Gross investment is the total amount spent in the purchase of new capital in any given financial year. Depreciation is the fall in the value of an asset during a financial year which, then, decreases the quantity of capital. Net investment is the total change in the investment compared from its value in the beginning of the year and in the end. For the given case, gross investment is the purchase of new capital (servers) which amounts to $500,000. Depreciation is the amount of reduction in the market value of older capital (servers) which is $100,000. In this way, Net investment made during the financial year 2014 is $400,000.

Value of capital at the end of the year can be computed from the value in the beginning, by adding net investment made during the year. Net investment is the total change in the investment compared from its value in the beginning of the year and in the end. This change is captured by Gross investment and Depreciation. Depreciation is the fall in the value of an asset during a financial year which, then, decreases the quantity of capital. Gross investment is the total amount spent in the purchase of new capital in any given financial year. For the given case, Investment in the beginning was $400,000. Gross investment is the purchase of new capital (servers) which amounts to $500,000. Depreciation is the amount of reduction in the market value of older capital (servers) which is $100,000. In this way, Net investment made during the financial year 2014 is $400,000. Hence, capital in end becomes $800,000.

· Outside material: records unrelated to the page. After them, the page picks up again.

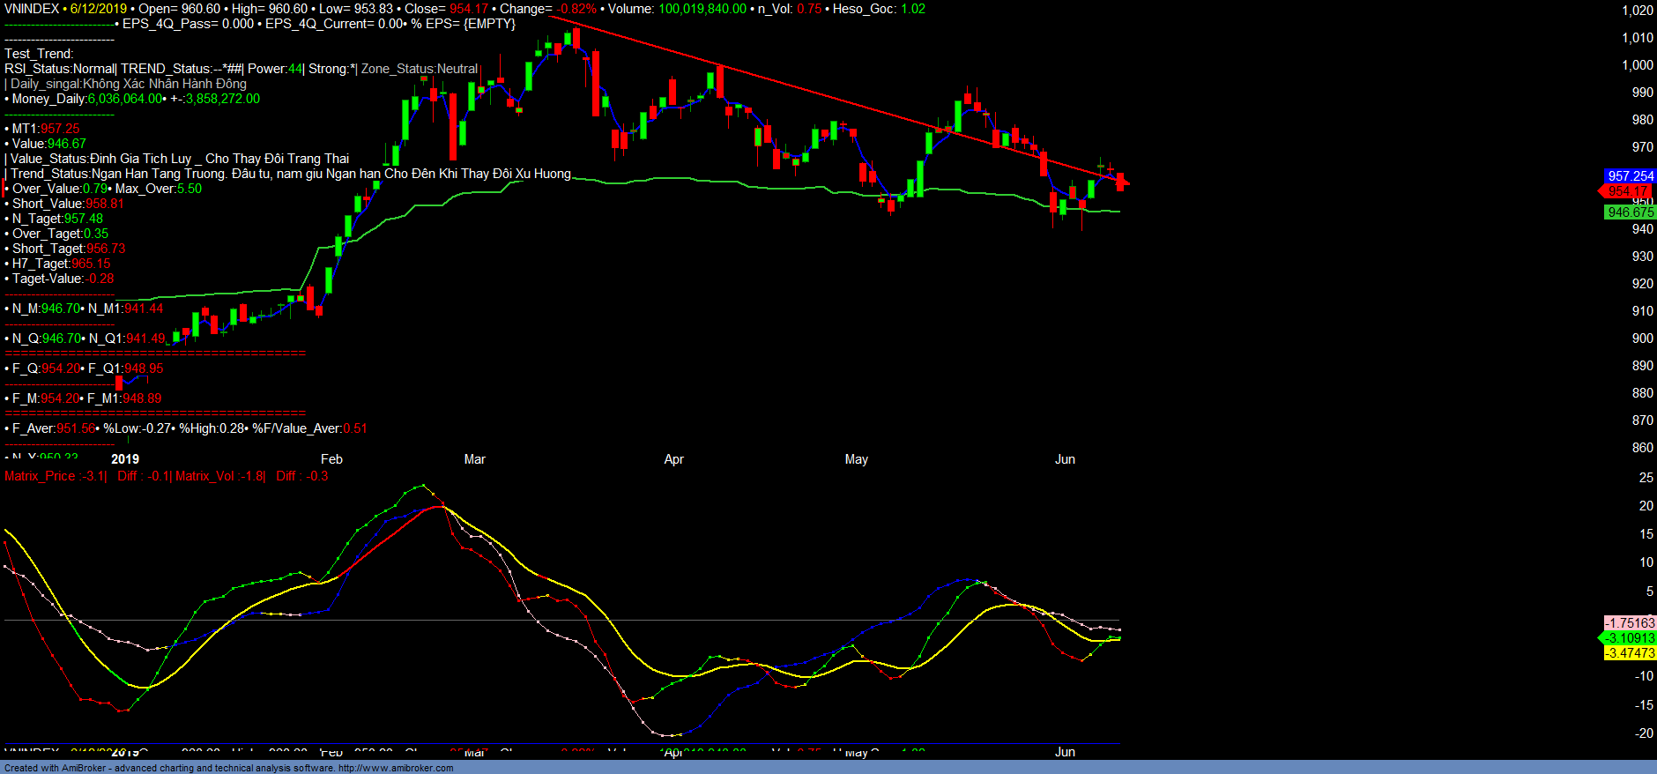
Task: Click the Jun label on price chart axis
Action: point(1065,459)
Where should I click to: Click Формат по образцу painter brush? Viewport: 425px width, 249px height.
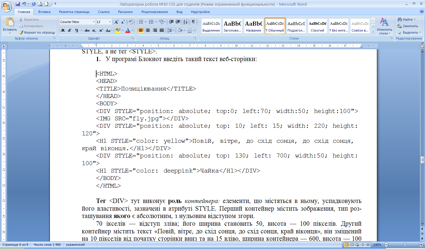click(37, 32)

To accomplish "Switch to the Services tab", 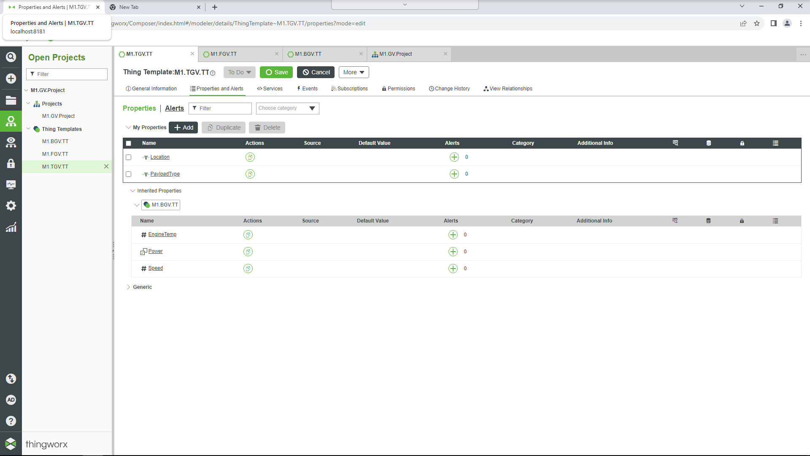I will [x=270, y=89].
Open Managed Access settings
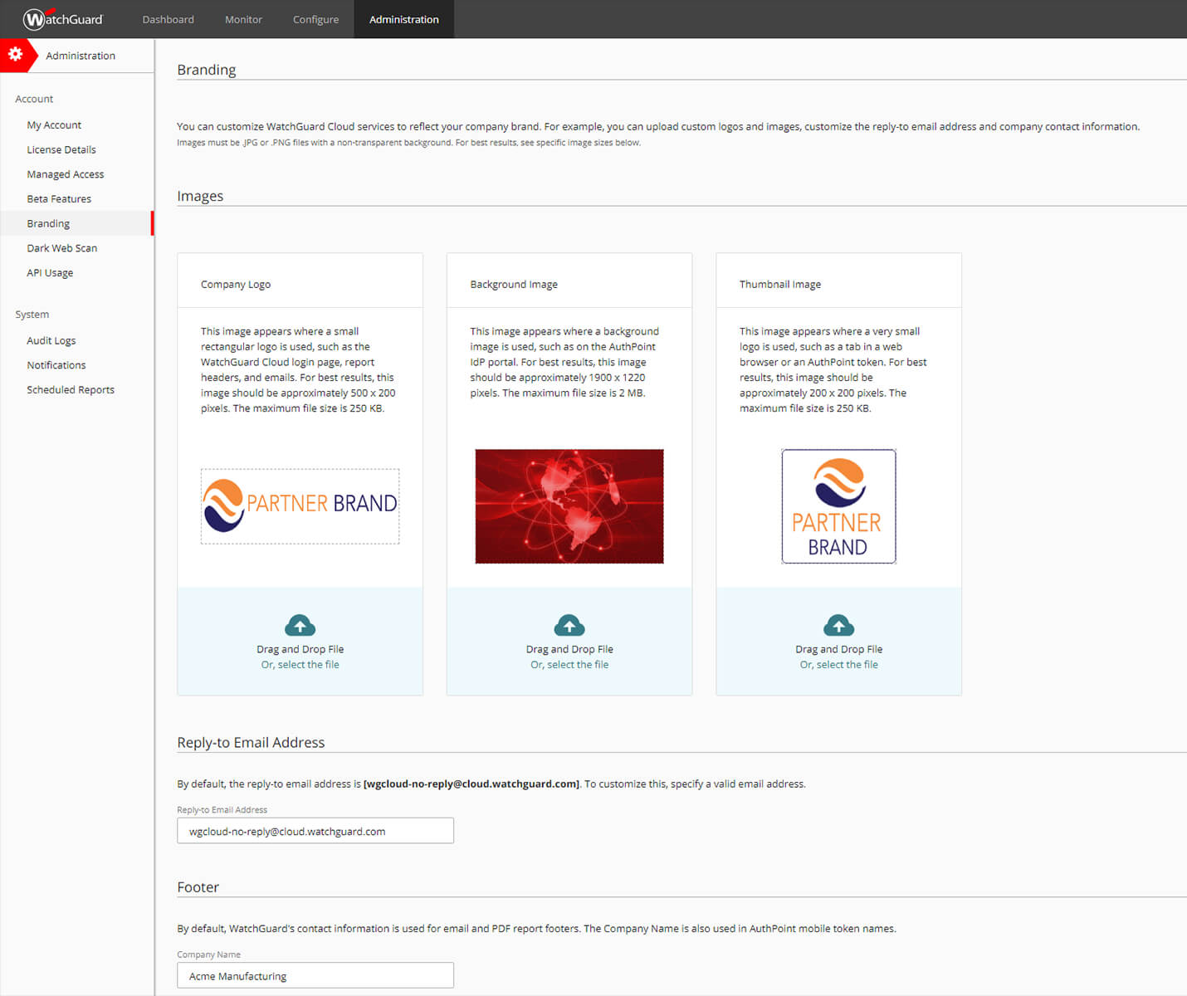The height and width of the screenshot is (996, 1187). (x=66, y=174)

a) Lori's saving made in the year 2014 can be calculated by taking the difference between the total disposable income and the consumption expenditure. But, first calculate Lori's total disposable income. The disposable income is the income left after paying the tax and the amount earned as interest on the savings. So, Lori's total disposable income is $20,000+$300 which makes the total disposable income as $20,300. It is given that Lori has made a consumption expenditure of $15,300. Thus, the total savings made in year 2014 is the difference between total disposable income ($20,300) and the consumption expenditure ($15,300). Thus, the total money saved in year 2014 is $5000 [$20,300-$15,300 = $5,000]. b) Lori's wealth at the end of the year 2014 is equal to the wealth in the beginning of the year 2014 and the savings made in the year 2014. In the beginning of the year 2014, Lori owned $1,000 worth of books, DVDs and golf clubs and savings of $5000. So, Lori's total wealth at the beginning of year 2014 is $6,000 [$1,000+$5,000]. The total money saved during 2014 is equal to $5,000 (calculation shown in part (a) of the solution). Lori's wealth at the end of the year 2014 is equal to the summation of the total wealth possessed in the beginning of the year 2014 and the savings made during the year 2014. Thus, the total wealth at the end of 2014 is $11,000 [$6,000+$5,000 = $11,000].